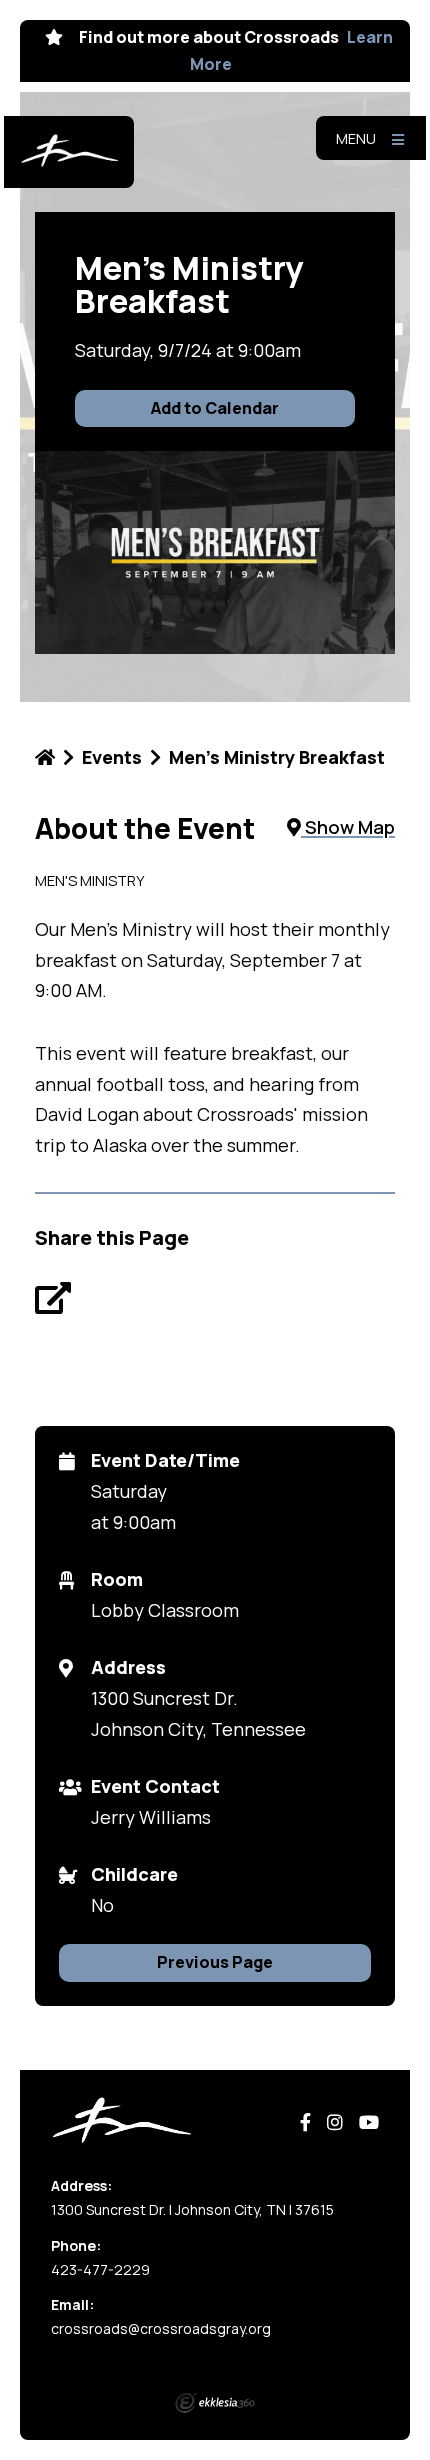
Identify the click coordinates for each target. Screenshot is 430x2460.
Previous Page (215, 1962)
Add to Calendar (215, 408)
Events (112, 757)
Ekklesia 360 (215, 2403)
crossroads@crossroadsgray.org (161, 2328)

========================================

◆ Work task: After locating the line containing "Previous Page (215, 1962)", write out that line and all remaining lines of the records exactly, with nothing added.

◆ Result of the exercise:
Previous Page (215, 1962)
Add to Calendar (215, 408)
Events (112, 757)
Ekklesia 360 (215, 2403)
crossroads@crossroadsgray.org (161, 2328)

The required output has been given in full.